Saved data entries
== Segment start ==
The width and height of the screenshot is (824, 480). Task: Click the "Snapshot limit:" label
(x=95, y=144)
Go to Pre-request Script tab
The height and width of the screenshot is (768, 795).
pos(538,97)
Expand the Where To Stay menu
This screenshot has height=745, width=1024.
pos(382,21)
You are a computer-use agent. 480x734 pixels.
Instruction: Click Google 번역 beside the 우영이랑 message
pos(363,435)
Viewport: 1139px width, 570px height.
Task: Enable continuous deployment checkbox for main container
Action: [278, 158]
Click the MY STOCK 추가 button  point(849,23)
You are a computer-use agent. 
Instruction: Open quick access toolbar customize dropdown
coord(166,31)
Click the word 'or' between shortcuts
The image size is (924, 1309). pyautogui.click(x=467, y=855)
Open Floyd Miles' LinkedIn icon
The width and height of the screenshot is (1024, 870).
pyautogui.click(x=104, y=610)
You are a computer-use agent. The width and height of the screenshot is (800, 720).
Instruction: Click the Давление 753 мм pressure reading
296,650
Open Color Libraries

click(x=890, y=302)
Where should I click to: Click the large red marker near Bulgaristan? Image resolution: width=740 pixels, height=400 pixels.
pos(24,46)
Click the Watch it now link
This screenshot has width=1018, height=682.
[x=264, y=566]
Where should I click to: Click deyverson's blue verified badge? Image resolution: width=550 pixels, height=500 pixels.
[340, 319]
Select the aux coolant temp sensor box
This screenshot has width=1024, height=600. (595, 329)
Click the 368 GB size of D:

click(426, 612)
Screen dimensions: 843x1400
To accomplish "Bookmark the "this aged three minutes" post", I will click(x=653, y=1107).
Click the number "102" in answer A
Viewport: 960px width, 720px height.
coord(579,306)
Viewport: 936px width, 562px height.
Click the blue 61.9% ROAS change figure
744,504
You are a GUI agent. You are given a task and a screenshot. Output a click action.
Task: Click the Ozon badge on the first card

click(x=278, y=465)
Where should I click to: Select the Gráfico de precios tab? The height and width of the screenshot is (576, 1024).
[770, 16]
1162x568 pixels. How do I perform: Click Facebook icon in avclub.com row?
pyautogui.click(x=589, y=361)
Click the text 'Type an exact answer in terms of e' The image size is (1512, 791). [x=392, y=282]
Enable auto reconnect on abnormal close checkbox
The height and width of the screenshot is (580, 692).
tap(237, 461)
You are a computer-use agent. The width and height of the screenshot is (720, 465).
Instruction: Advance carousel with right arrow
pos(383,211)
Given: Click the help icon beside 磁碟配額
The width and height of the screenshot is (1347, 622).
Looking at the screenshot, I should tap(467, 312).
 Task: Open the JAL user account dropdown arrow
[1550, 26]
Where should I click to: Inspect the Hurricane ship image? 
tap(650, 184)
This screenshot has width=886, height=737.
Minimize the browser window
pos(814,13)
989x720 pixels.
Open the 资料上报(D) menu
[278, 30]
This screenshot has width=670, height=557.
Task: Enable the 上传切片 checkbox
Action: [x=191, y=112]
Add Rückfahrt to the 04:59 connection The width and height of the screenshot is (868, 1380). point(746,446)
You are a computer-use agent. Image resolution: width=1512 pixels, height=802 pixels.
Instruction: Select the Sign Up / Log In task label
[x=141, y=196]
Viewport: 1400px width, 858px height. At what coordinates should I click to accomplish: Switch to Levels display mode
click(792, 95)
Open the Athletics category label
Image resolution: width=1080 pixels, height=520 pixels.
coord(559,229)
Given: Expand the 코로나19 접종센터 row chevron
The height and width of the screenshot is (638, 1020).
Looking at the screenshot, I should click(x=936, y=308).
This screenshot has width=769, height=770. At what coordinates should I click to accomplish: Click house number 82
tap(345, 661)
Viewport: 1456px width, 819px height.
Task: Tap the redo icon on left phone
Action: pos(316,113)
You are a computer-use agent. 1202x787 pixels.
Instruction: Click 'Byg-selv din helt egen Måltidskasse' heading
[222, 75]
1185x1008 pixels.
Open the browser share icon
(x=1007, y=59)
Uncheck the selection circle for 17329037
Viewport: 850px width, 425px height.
== Segment end ==
» **WHAT YOU ARE ASKED TO DO**: The word "point" appears in some lines above. Return every one of those lines.

» **WRITTEN ANSWER**:
Click the MY STOCK 추가 button  point(849,23)
Add Rückfahrt to the 04:59 connection The width and height of the screenshot is (868, 1380). point(746,446)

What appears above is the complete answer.